3. K-Nearest Neighbors (KNN)
Supervised machine learning algorithm is used for both classification and regression tasks, but mainly for classification. KNN is a distance-based classifier using nearby points to make a prediction. In order to predict which class a data point belongs, we take k nearest data points and calculate the distances. The smaller the distance, the more similar they are.

- KNN stores all the training data in the “fit” step where no distances are calculated. In the “predict” step, we show the KNN algorithm new data points and then distances are calculated on every single point in the training set.
- When finding the best value for k, the higher the number the better the predictions. Inversely, too high of a value can increase the error and is computational expensive. There is no right way of finding the best value for k except trial and error.
- Using KNN for smaller datasets works really well, but when using KNN for larger datasets with high dimensionality the time complexity will be exponential.
4. Decision Trees
Supervised machine learning algorithm is built in the form of a tree structure used for classification and regression, but mainly for classification. Decision tree follows a flowchart where the top of the tree structure takes a dataset and is continuously broken down into smaller subsets of data. When we talk about nodes in the following definitions, it can be described as the point where the path splits.

Root Node: Beginning of the tree
Splitting: Divides a node into a multiple decision nodes
Decision Node: Node that is resulted from a split
Leaf Node: Node that can not be split any further
- The process of training a decision tree include presenting a dataset of training examples containing features and a target, train the tree model by making splits for the target using the features until it can not be split any further. Show new test data following the tree structure from top down.
- First step is to choose the root node by finding the maximum information of all the features. In other words, choosing the best feature that gives us the biggest jump to our answer. To find the features that give the maximum information, also known as information gain, we use entropy which is the main concept of the algorithm. Entropy is measured between 0 and 1 and is described as the level of impurity or uncertainty— i.e. node split 70/30 (high entropy), 50/50 (entropy of 1 which is considered high, impure), 0/100 (entropy of 0 which is considered low, pure).
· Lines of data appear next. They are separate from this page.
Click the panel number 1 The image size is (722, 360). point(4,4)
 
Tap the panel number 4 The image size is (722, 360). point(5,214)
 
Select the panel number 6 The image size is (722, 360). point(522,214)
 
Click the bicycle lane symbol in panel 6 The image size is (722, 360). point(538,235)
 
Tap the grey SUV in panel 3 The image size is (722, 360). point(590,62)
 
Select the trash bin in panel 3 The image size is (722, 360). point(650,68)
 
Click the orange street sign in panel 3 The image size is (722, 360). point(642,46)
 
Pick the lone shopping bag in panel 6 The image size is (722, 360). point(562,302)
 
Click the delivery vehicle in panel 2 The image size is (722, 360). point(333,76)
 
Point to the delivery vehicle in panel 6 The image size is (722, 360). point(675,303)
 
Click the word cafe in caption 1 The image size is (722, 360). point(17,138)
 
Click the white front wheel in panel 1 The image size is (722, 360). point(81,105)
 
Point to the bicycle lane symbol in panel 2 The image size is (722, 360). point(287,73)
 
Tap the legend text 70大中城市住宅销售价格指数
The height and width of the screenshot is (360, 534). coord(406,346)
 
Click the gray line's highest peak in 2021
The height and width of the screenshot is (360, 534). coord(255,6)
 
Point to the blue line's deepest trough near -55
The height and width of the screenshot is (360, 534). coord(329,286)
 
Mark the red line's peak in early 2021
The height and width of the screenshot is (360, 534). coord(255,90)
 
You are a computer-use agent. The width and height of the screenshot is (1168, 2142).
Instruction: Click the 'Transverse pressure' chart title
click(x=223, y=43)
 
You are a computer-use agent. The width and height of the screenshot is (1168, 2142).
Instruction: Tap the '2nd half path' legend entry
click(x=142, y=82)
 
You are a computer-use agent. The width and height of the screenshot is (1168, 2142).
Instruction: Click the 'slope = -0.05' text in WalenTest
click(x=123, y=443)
The feature with the highest information gain, or entropy, is used as the root node and so on.
- Decision trees are built by recursively evaluating different features by checking to see which feature best split the data and selects the tree with the best accuracy.
5. Random Forests
Random Forest is a supervised regression and classification algorithm that utilizes decision trees. The idea behind random forest is the larger the number of trees, the more accurate the result. Random forest is an ensemble method where it makes use of more than one decision tree to make a prediction, and typically more effective than single decision trees.
The concept of ensemble methods are based on bagging which consist of bootstrap resampling and aggregation. Bootstrap resampling takes samples with replacement and aggregates all samples into a single prediction. The process of training an ensemble through bagging is as follows:
- Grab a sample with replacement from the dataset
- Train a decision tree on the sample
- Have each decision tree in each ensemble generate a prediction
- Aggregate predictions from all decision trees into single prediction

- The advantage of random forests algorithm is that it can handle large data sets due to how it can work with many variables. Also, random forests is more accurate than a single decision tree as more trees are added.